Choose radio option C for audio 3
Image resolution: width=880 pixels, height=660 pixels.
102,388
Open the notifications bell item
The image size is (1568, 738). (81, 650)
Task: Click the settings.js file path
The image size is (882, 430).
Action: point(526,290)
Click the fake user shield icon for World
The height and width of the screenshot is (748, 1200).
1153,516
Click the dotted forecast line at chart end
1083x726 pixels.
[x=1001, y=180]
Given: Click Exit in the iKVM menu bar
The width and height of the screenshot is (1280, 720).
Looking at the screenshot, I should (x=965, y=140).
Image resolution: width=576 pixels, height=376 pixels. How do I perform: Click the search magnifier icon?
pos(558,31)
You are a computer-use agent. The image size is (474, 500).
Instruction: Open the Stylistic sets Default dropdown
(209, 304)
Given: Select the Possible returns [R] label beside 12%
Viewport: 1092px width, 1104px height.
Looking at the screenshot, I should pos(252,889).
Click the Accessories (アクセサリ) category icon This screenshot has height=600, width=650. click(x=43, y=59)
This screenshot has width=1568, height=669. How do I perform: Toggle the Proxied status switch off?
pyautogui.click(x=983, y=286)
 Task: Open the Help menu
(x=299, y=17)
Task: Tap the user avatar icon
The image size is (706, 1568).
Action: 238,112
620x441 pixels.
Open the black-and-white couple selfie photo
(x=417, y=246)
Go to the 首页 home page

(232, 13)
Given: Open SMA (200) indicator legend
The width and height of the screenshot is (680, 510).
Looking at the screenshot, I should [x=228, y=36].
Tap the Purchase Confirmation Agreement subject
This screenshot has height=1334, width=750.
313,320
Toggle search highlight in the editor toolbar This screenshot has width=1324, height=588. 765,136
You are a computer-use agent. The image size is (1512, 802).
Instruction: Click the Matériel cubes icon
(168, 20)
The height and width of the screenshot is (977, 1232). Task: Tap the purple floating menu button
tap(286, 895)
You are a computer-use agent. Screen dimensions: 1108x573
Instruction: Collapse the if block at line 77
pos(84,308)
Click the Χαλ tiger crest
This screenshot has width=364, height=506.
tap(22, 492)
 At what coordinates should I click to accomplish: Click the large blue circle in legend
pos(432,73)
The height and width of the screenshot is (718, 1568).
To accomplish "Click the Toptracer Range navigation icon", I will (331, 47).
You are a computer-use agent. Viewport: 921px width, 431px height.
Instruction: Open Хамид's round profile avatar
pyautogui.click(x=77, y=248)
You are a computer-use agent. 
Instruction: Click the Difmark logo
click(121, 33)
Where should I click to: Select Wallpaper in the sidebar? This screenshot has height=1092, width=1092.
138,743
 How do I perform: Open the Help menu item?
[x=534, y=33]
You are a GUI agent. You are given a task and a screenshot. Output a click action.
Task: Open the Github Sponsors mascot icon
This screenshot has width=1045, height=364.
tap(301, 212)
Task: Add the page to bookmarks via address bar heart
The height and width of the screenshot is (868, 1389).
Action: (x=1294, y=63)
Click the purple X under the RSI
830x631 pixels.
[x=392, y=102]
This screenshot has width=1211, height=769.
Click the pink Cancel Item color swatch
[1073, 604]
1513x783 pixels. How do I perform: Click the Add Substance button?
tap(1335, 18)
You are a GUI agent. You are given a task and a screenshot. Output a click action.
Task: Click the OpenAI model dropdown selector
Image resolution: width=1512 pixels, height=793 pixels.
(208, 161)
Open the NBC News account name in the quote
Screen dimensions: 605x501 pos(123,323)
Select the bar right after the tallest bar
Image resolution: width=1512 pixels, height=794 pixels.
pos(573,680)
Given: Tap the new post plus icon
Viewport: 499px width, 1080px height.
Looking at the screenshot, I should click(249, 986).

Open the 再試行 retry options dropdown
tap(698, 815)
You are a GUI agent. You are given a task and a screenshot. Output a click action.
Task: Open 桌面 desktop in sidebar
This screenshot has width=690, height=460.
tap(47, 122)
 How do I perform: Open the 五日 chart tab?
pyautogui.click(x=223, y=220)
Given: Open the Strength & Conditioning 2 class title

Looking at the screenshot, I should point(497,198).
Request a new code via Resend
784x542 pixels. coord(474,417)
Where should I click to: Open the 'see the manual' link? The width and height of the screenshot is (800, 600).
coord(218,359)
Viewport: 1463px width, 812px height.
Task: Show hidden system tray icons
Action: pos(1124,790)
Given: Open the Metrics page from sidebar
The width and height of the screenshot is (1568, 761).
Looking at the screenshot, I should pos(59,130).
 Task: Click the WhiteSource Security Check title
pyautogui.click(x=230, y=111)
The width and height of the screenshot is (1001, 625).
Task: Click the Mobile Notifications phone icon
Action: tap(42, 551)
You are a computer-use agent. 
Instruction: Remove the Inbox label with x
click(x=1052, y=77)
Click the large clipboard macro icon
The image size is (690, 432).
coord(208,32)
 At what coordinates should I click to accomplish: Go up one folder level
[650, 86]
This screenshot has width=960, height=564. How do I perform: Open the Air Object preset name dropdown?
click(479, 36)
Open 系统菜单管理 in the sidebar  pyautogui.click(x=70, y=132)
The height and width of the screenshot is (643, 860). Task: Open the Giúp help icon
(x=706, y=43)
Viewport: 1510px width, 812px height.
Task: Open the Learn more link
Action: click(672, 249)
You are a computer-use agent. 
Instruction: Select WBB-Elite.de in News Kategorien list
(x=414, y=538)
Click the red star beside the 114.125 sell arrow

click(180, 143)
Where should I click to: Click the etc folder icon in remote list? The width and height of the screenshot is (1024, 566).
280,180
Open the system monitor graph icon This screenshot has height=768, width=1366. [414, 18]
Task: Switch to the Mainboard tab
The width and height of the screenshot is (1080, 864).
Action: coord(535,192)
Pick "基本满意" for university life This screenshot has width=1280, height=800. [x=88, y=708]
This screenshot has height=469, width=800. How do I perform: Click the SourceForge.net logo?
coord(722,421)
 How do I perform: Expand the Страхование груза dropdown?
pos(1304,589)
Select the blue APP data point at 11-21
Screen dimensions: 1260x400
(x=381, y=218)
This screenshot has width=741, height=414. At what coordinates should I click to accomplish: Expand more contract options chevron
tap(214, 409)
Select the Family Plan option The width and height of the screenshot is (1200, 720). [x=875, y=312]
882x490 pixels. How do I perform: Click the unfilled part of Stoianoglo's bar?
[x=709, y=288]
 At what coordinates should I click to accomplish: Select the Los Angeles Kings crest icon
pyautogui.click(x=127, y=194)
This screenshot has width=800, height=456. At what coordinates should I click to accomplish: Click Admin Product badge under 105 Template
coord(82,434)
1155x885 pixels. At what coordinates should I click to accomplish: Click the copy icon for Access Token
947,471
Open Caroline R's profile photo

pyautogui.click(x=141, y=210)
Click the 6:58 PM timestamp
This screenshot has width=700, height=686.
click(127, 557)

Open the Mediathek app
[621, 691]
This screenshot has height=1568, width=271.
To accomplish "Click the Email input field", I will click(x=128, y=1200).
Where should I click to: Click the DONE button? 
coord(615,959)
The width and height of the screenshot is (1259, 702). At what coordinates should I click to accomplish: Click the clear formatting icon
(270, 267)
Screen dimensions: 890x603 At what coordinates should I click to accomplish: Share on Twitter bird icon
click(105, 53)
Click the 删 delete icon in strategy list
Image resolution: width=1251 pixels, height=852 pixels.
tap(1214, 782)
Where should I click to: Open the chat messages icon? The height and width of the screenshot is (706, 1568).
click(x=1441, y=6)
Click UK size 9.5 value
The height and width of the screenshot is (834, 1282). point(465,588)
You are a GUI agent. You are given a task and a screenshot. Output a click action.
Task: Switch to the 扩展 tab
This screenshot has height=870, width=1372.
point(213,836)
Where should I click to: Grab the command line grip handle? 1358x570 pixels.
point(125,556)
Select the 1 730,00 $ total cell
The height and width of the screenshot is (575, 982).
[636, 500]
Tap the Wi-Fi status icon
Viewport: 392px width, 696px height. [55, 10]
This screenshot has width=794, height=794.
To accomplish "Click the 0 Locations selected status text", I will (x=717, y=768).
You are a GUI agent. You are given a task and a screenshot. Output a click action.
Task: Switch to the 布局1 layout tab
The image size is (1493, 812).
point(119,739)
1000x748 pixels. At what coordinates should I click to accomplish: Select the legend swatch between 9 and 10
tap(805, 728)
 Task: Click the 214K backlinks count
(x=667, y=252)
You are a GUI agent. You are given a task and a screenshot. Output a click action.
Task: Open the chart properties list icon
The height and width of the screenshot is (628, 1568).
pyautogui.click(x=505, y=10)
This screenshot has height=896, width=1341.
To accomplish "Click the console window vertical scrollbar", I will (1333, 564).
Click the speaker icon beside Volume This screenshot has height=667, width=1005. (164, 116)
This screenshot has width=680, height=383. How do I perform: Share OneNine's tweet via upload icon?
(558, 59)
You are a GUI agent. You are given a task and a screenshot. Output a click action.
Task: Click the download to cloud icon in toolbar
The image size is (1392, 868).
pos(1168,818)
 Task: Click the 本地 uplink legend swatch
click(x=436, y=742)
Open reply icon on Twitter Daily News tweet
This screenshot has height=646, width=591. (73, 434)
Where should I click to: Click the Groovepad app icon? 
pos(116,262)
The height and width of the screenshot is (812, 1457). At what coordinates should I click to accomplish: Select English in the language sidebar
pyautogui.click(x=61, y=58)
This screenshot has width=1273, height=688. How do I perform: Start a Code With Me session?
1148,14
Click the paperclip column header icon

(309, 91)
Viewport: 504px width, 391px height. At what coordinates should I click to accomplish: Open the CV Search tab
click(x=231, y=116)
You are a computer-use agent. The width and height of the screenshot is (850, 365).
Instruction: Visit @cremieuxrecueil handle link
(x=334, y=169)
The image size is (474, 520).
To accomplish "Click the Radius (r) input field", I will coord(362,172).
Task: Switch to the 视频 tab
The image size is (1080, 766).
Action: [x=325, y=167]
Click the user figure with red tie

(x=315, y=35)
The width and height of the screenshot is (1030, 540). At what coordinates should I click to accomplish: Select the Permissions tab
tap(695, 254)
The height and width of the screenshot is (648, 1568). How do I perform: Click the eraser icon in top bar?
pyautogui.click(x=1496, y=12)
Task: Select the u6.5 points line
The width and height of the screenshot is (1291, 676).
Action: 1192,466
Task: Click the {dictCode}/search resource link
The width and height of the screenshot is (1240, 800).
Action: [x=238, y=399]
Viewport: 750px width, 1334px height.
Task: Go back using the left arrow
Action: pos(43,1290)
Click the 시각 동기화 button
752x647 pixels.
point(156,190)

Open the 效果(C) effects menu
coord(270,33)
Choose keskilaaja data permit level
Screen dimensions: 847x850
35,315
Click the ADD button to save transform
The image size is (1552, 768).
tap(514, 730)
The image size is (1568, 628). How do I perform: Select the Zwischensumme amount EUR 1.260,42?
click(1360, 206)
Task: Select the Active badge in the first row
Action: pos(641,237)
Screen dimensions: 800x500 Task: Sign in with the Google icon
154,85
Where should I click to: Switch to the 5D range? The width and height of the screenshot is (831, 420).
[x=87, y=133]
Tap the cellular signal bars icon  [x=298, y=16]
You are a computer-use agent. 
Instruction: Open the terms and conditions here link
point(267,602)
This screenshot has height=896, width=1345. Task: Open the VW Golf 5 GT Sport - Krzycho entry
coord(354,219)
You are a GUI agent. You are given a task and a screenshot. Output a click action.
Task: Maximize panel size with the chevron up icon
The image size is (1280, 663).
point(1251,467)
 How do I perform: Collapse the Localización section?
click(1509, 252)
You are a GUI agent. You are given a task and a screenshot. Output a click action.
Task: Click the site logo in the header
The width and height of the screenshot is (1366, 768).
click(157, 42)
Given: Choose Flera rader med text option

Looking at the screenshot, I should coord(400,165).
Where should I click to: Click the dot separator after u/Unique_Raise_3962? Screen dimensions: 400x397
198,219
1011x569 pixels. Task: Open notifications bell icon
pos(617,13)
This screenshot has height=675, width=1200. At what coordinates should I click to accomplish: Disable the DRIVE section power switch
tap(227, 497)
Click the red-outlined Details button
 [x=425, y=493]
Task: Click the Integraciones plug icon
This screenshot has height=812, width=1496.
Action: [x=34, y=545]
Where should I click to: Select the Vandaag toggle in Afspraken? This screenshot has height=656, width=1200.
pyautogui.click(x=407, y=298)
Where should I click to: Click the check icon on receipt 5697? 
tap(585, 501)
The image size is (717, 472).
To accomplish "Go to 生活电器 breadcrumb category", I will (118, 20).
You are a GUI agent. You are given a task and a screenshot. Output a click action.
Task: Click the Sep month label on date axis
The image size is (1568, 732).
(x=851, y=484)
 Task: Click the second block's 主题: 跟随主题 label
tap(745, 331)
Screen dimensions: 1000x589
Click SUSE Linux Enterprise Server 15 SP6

┄┄┄┄┄┄┄┄┄┄┄┄┄┄┄┄┄┄┄┄

Go through the records and count the lines that include the string "category"; state that number alone.

2